"""OpenAlex enrichment + BibTeX export for the 35 references.

Reads:  scripts/refs_input.json
Writes: scripts/refs_resolved.json, paper/bib/refs.bib, scripts/refs_report.md

- Auto-accepts if confidence >= 0.85 AND abs(year_diff) <= 1.
- URL-only refs become @misc entries.
- On-disk cache at cache/openalex/ (idempotent re-run).
- BibTeX keys: author-year format (firstauthor_lc + year + firstword_title_lc).
"""
import hashlib
import json
import re
import sys
import time
from pathlib import Path

try:
    import requests
    from rapidfuzz import fuzz
    from tenacity import retry, stop_after_attempt, wait_exponential
except ImportError as e:
    print(f"Missing dependency: {e}. Run: pip install -r requirements.txt")
    sys.exit(1)

ROOT = Path(__file__).parent.parent
INPUT = ROOT / "scripts" / "refs_input.json"
RESOLVED = ROOT / "scripts" / "refs_resolved.json"
BIB = ROOT / "paper" / "bib" / "refs.bib"
REPORT = ROOT / "scripts" / "refs_report.md"
CACHE_DIR = ROOT / "cache" / "openalex"

OPENALEX_BASE = "https://api.openalex.org/works"
MAILTO = "joerg.osterrieder@utwente.nl"
CONFIDENCE_THRESHOLD = 0.85
YEAR_TOLERANCE = 1


def cache_path(query: str) -> Path:
    h = hashlib.sha1(query.encode("utf-8")).hexdigest()
    return CACHE_DIR / f"{h}.json"


@retry(stop=stop_after_attempt(5), wait=wait_exponential(multiplier=1, min=1, max=30))
def openalex_search(title: str, year: int | None) -> dict | None:
    query_key = f"{title}|{year}"
    cp = cache_path(query_key)
    if cp.exists():
        return json.loads(cp.read_text(encoding="utf-8"))
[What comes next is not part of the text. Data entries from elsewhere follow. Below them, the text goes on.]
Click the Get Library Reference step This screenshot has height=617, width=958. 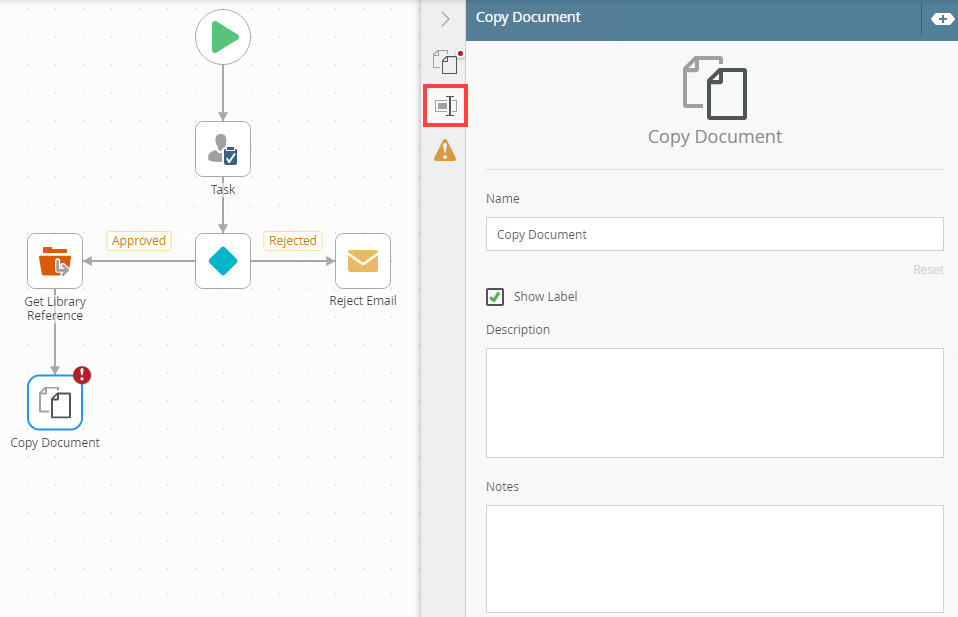55,261
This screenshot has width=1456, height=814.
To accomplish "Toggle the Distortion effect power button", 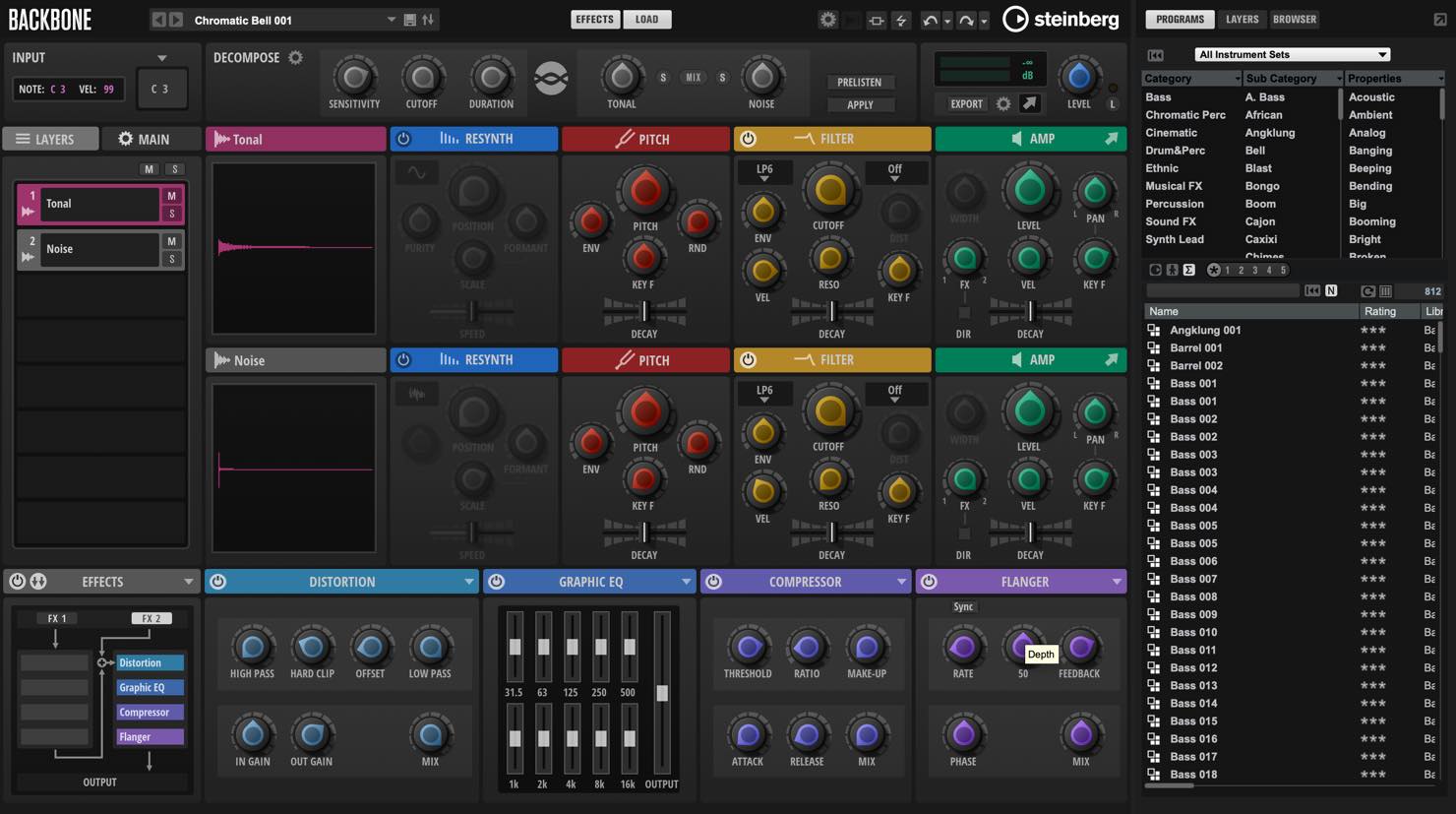I will tap(218, 582).
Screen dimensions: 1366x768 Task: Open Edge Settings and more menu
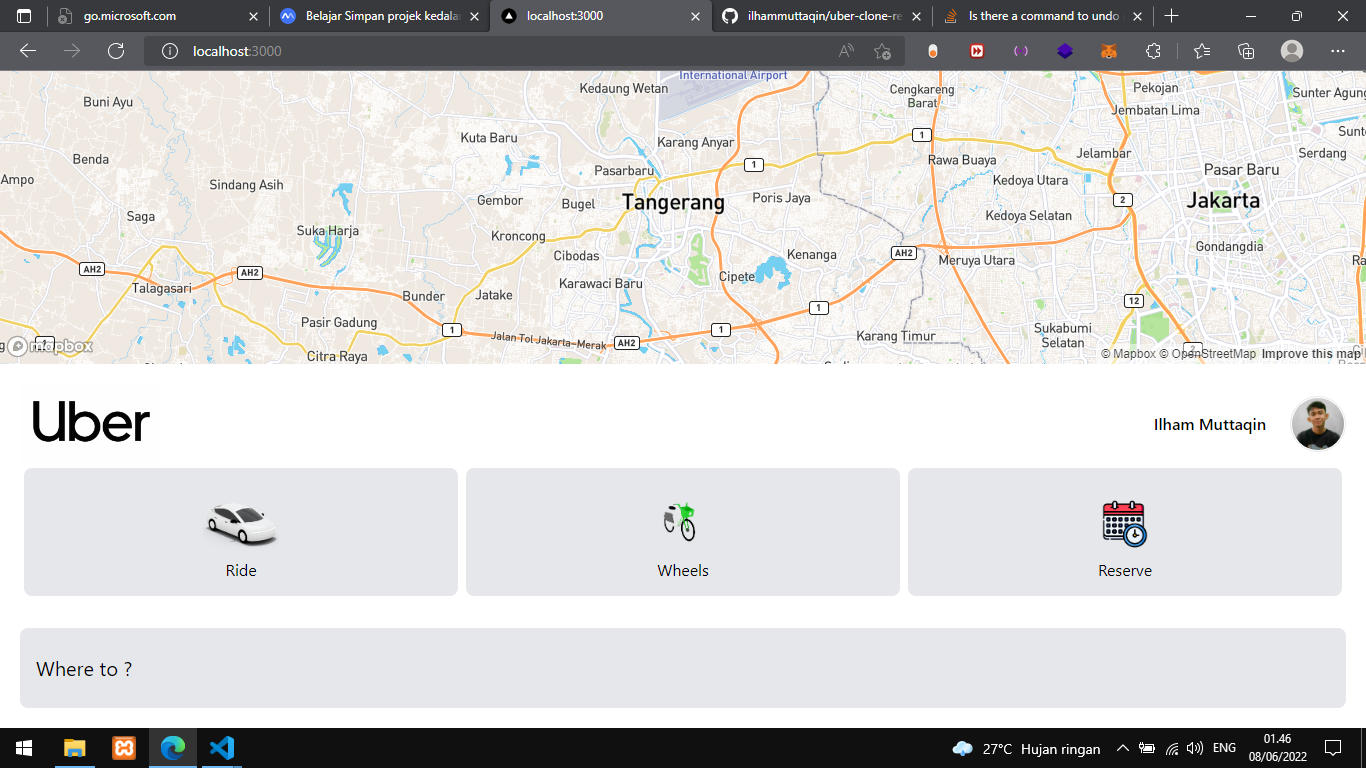coord(1338,51)
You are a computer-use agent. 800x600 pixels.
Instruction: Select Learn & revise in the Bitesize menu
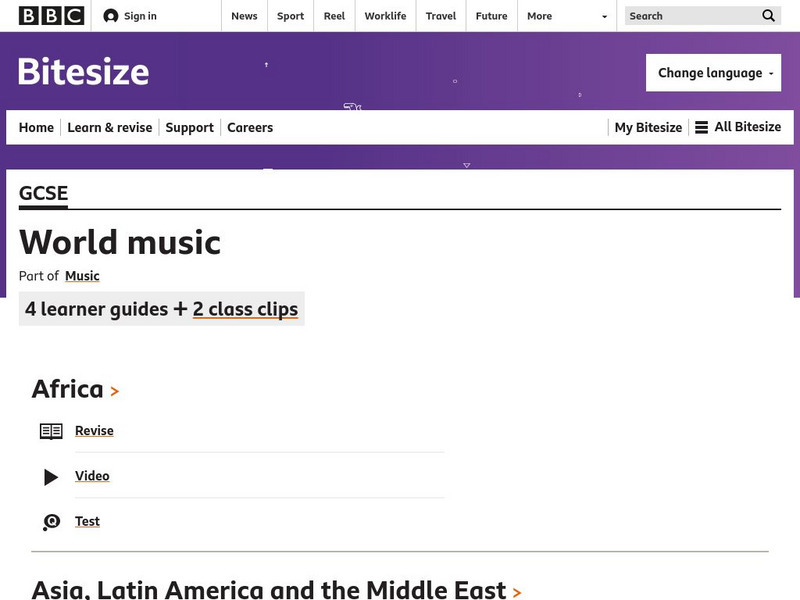pyautogui.click(x=110, y=128)
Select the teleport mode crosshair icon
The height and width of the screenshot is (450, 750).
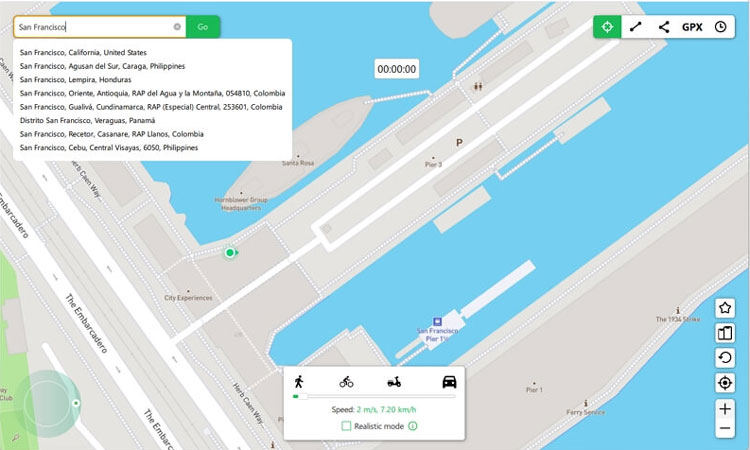point(607,27)
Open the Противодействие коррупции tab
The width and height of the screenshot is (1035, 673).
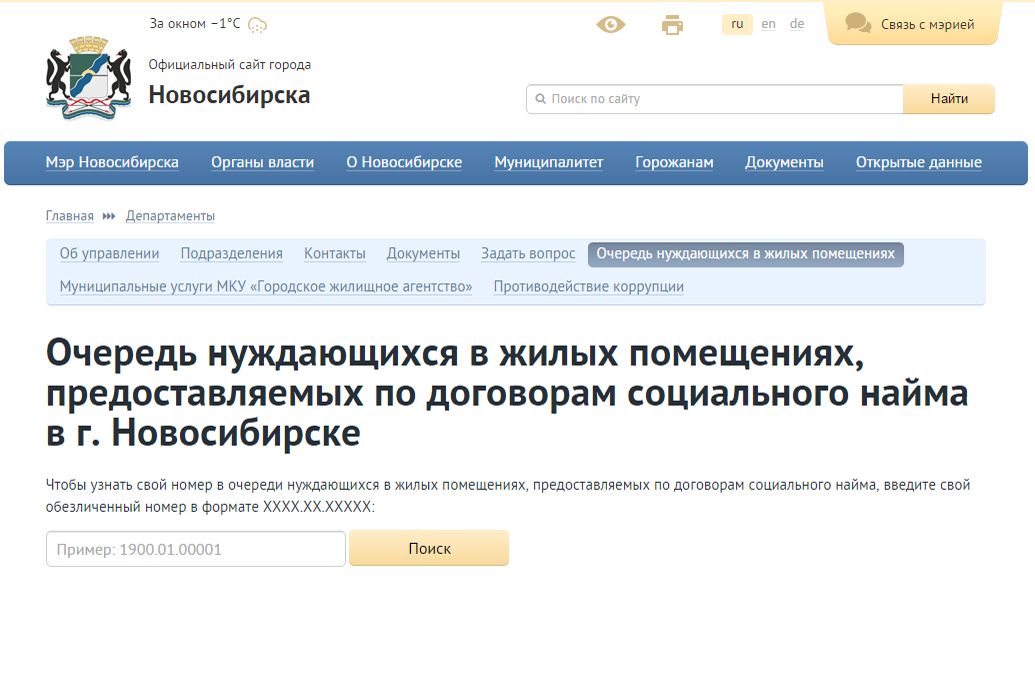[x=588, y=287]
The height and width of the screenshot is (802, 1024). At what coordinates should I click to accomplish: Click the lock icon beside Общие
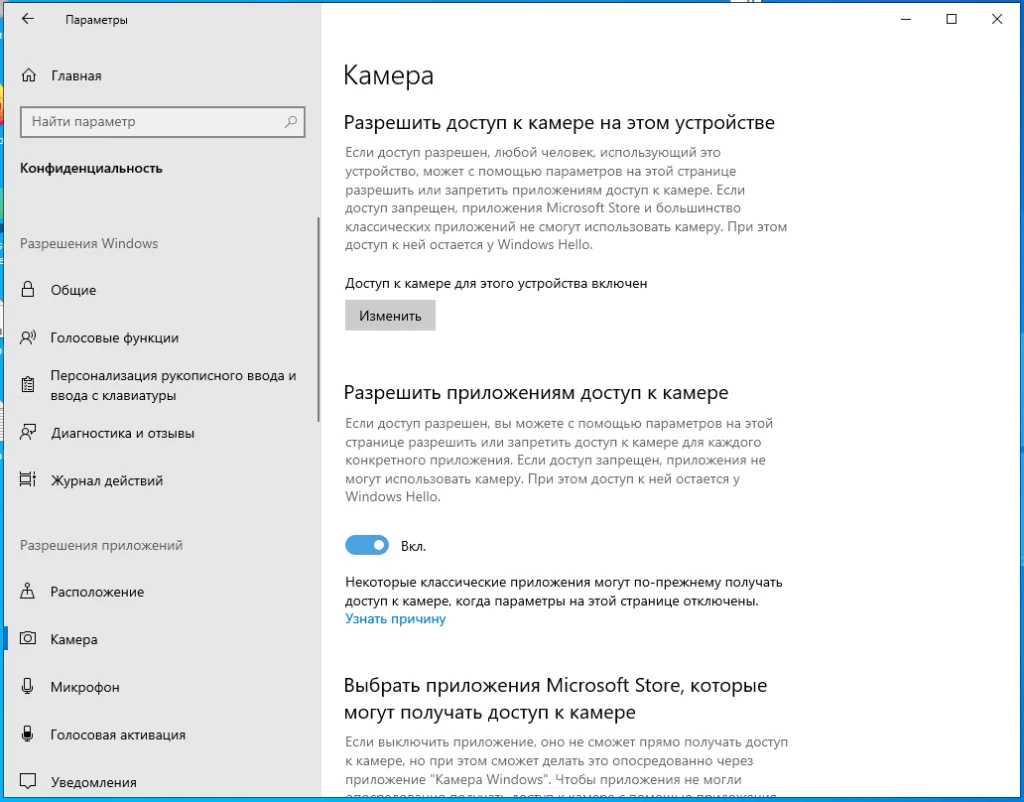pos(29,290)
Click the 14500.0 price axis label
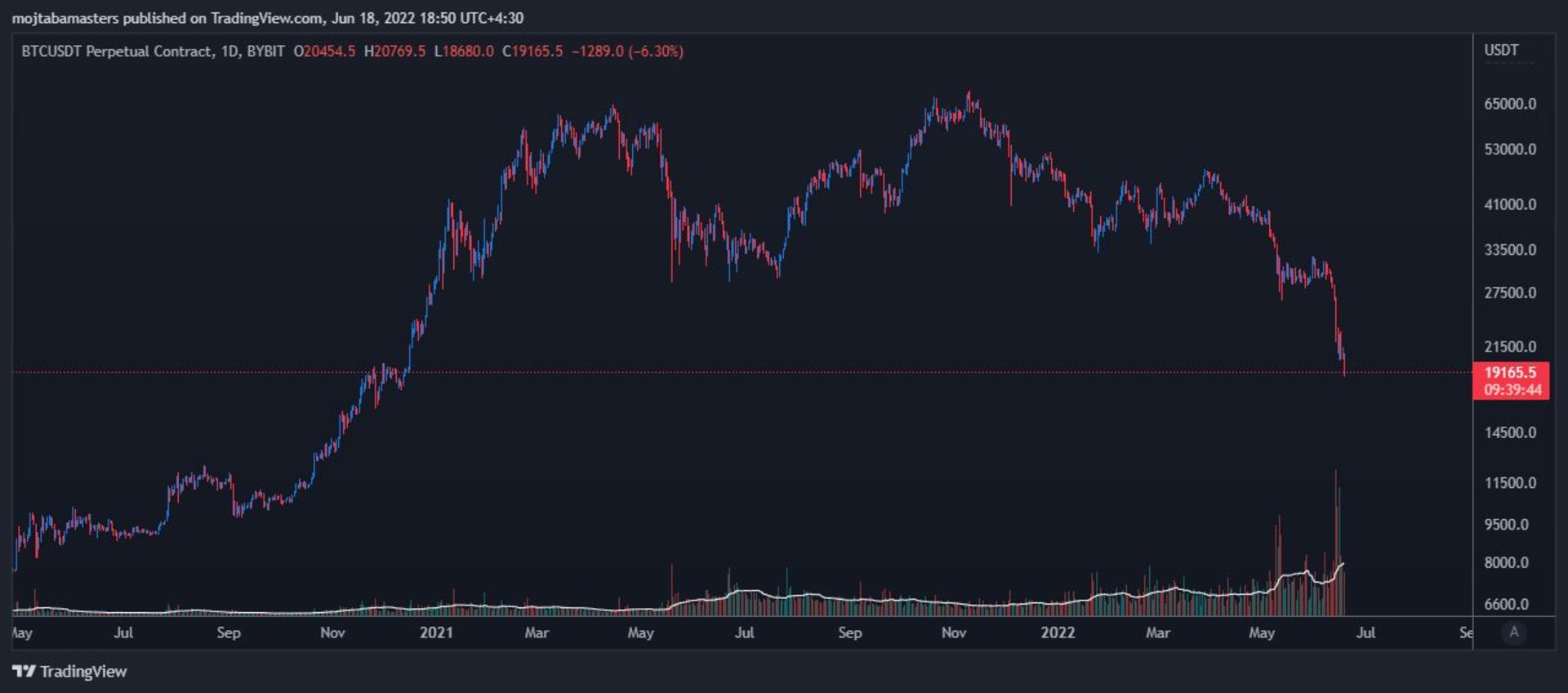The width and height of the screenshot is (1568, 693). (1510, 432)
    # Use title.search filter for more targeted matching (vs general search)
    filters = [f"title.search:{title[:200]}"]
    if year:
        filters.append(f"publication_year:{year - 1}|{year}|{year + 1}")
    params = {"filter": ",".join(filters), "per-page": 5, "mailto": MAILTO}
    r = requests.get(OPENALEX_BASE, params=params, timeout=30)
    r.raise_for_status()
    data = r.json()
    cp.parent.mkdir(parents=True, exist_ok=True)
    cp.write_text(json.dumps(data), encoding="utf-8")
    time.sleep(0.1)  # 10 req/s max
    return data


def normalize_name(name: str) -> str:
    return re.sub(r"[^a-z]", "", name.lower())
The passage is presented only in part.